--- BEGIN Supplied records ---

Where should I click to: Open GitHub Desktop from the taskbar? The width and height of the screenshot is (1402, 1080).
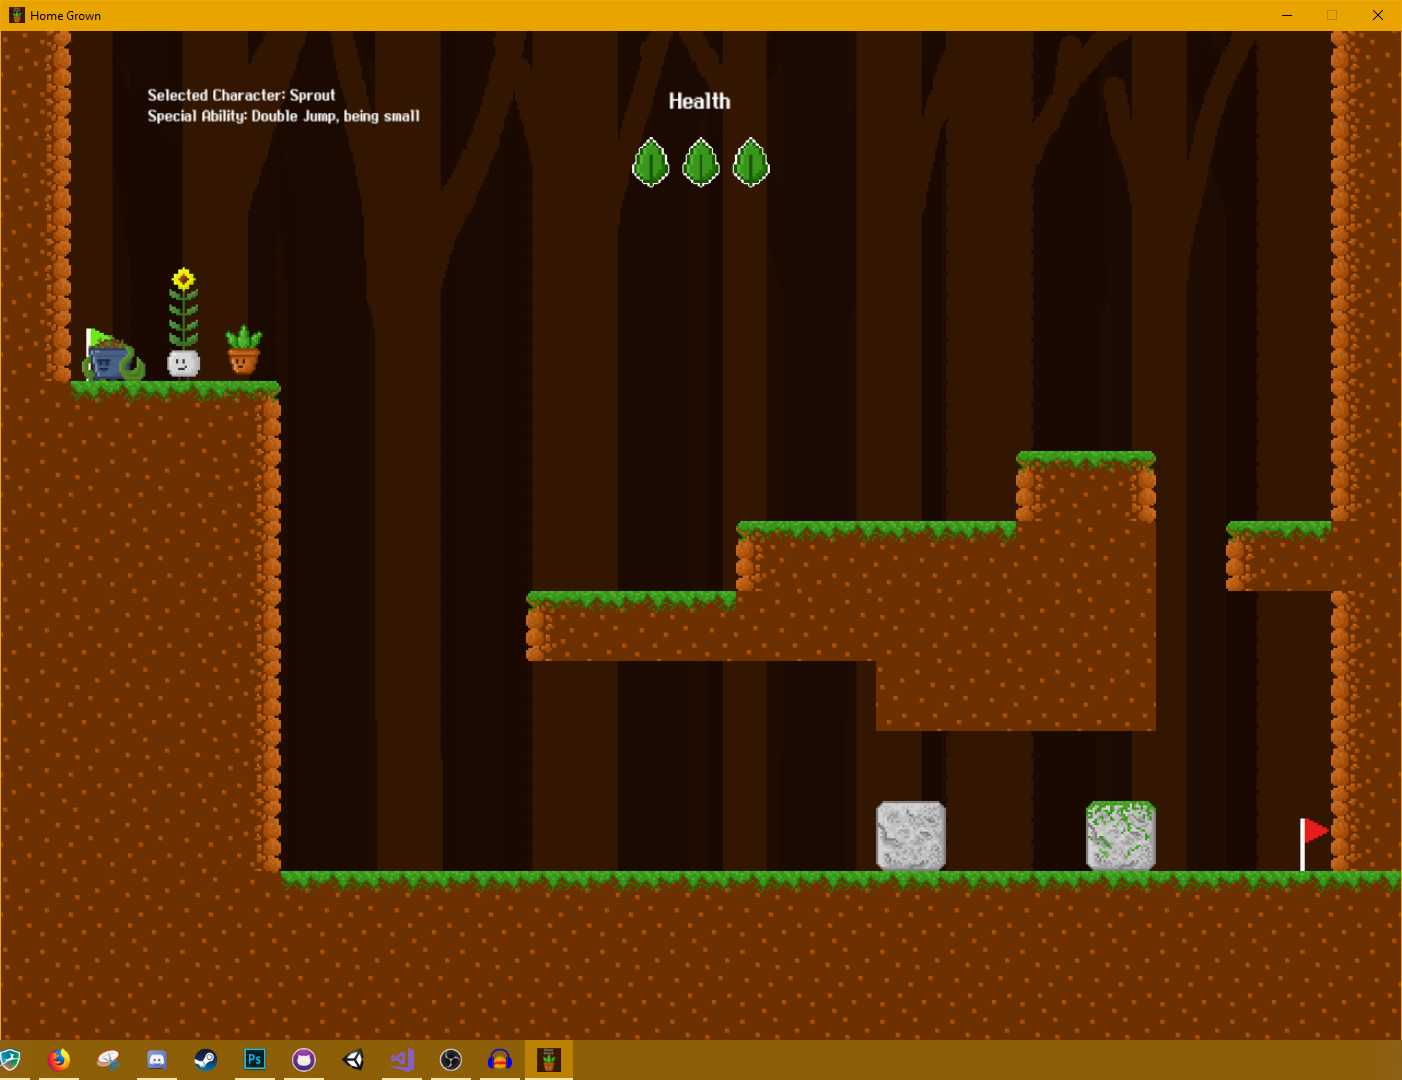[x=303, y=1060]
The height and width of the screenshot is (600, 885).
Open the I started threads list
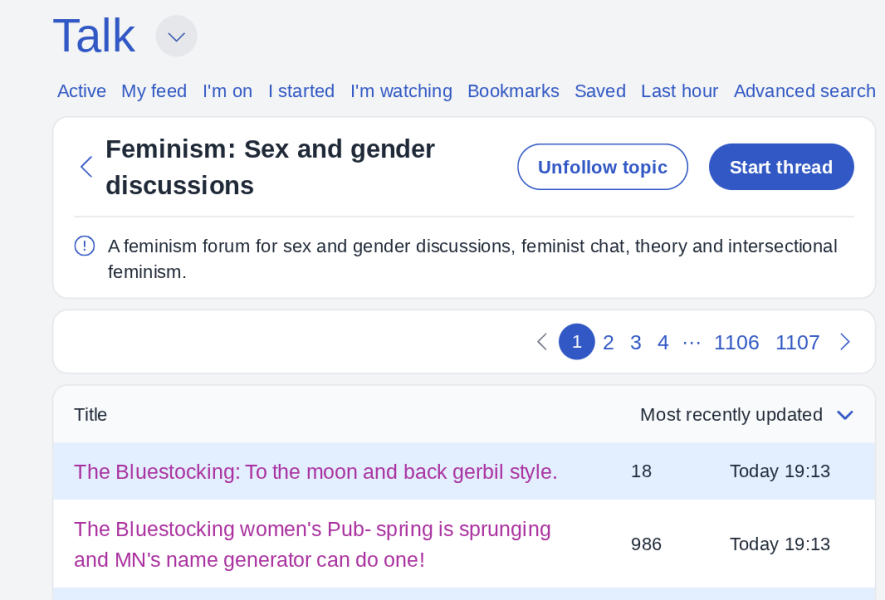(301, 91)
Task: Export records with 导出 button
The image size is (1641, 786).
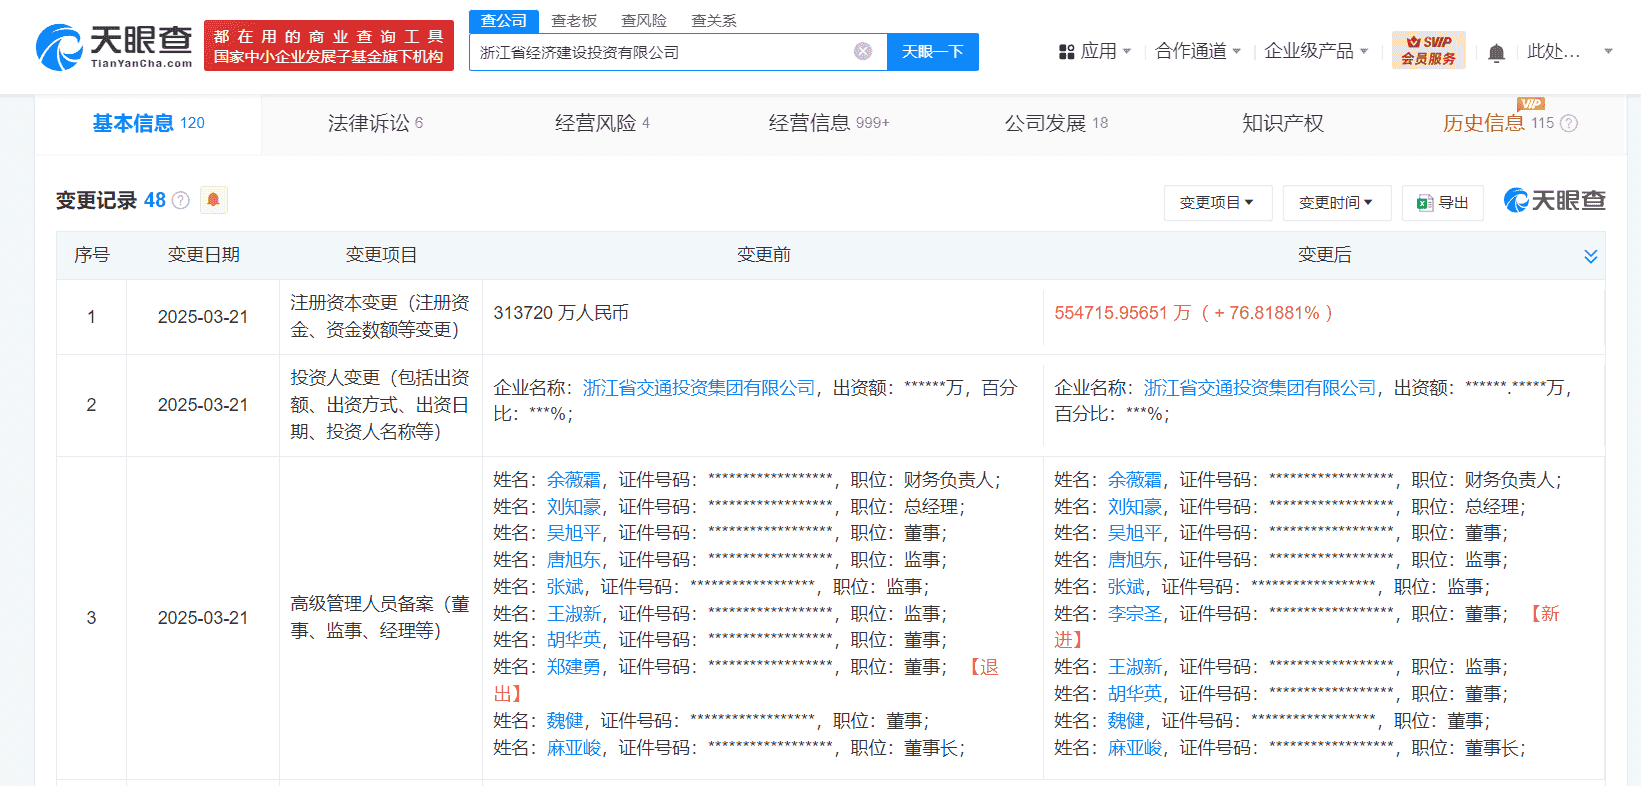Action: (x=1442, y=203)
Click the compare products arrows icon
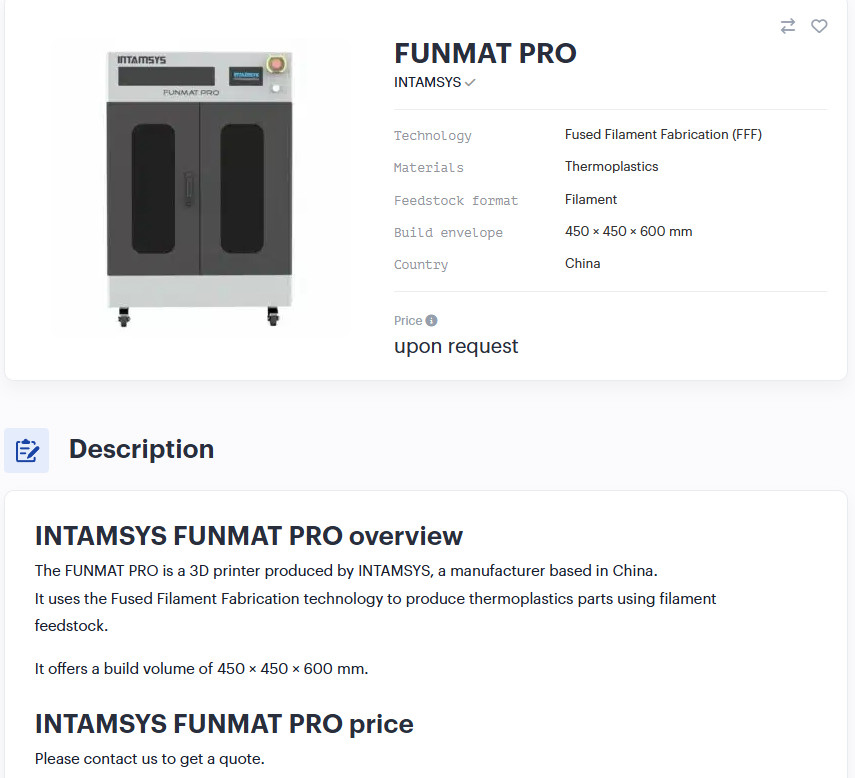Viewport: 855px width, 778px height. (x=787, y=26)
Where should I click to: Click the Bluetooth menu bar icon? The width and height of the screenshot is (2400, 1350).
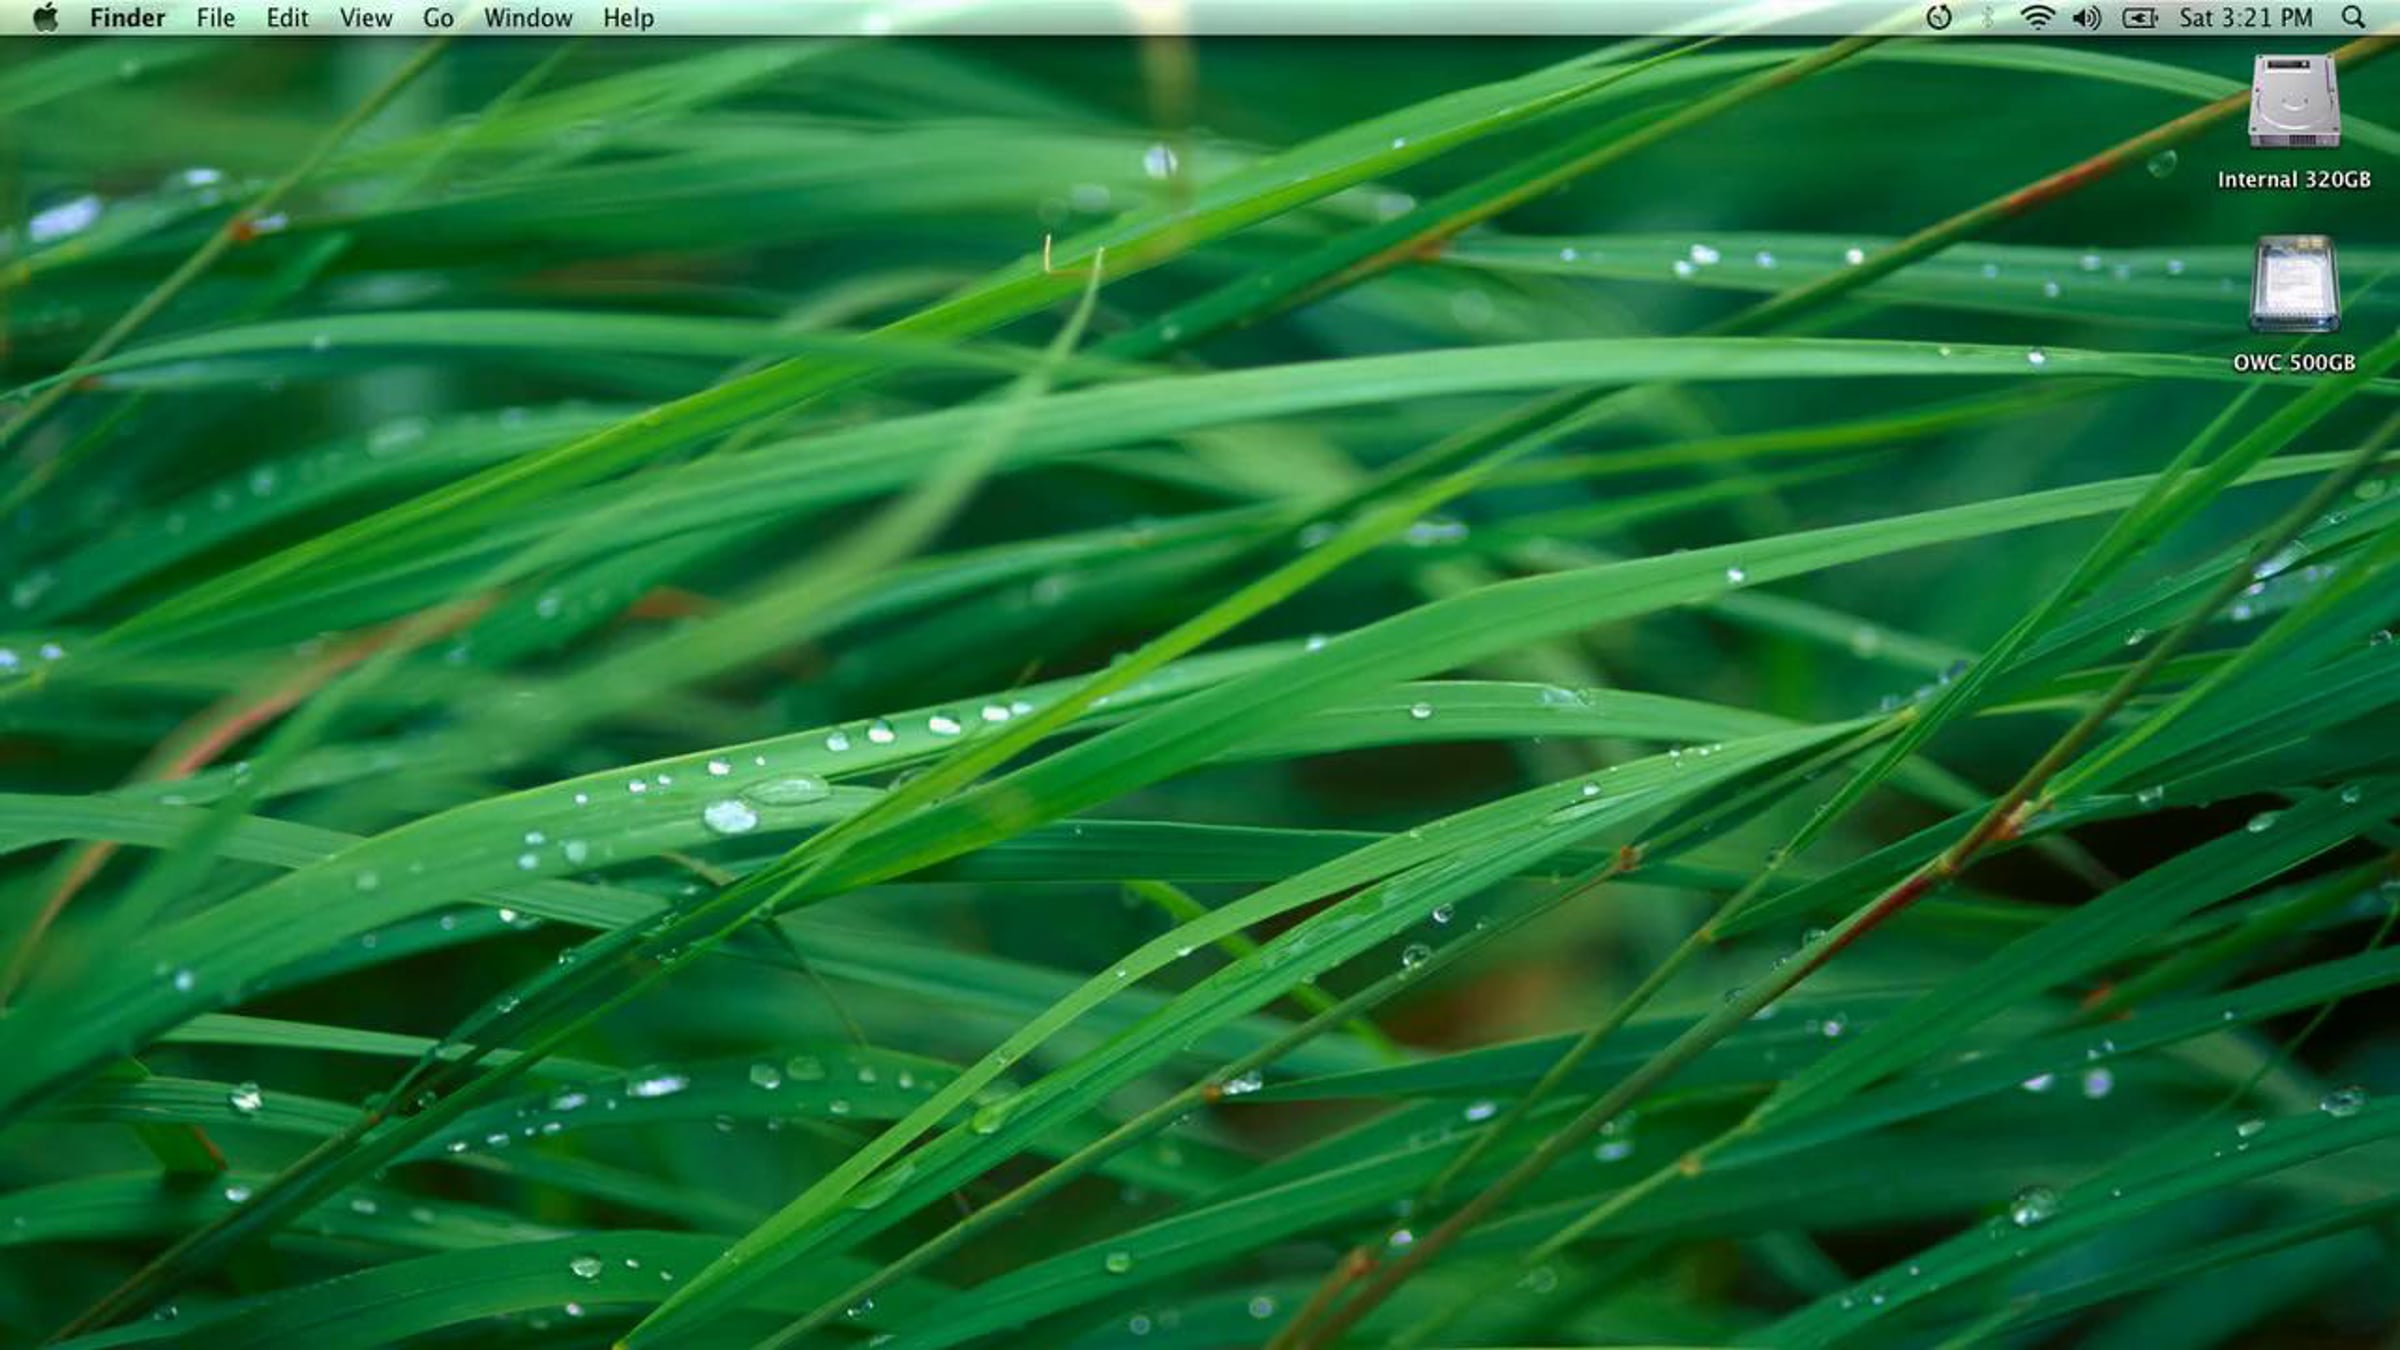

--- END Supplied records ---

- Brief: Reproduce every entry above, requests included, but move each answer by adding 82 to every number in it: the coordinates and, where an answer states them, the viewport dimensions. Leave the pictures out of your answer.

- In response:
Where should I click to: Open GitHub Desktop from the taskbar? The width and height of the screenshot is (1402, 1080).
[x=385, y=1142]
The height and width of the screenshot is (600, 885).
Open the I started threads list
(383, 173)
Task: Export records with 导出 button
The image size is (1641, 786).
Action: (x=1524, y=285)
Click the compare products arrows icon
Viewport: 937px width, 860px height. (x=869, y=108)
Where should I click to: Click the Bluetooth menu bar icon? The width and height of the screenshot is (2400, 1350).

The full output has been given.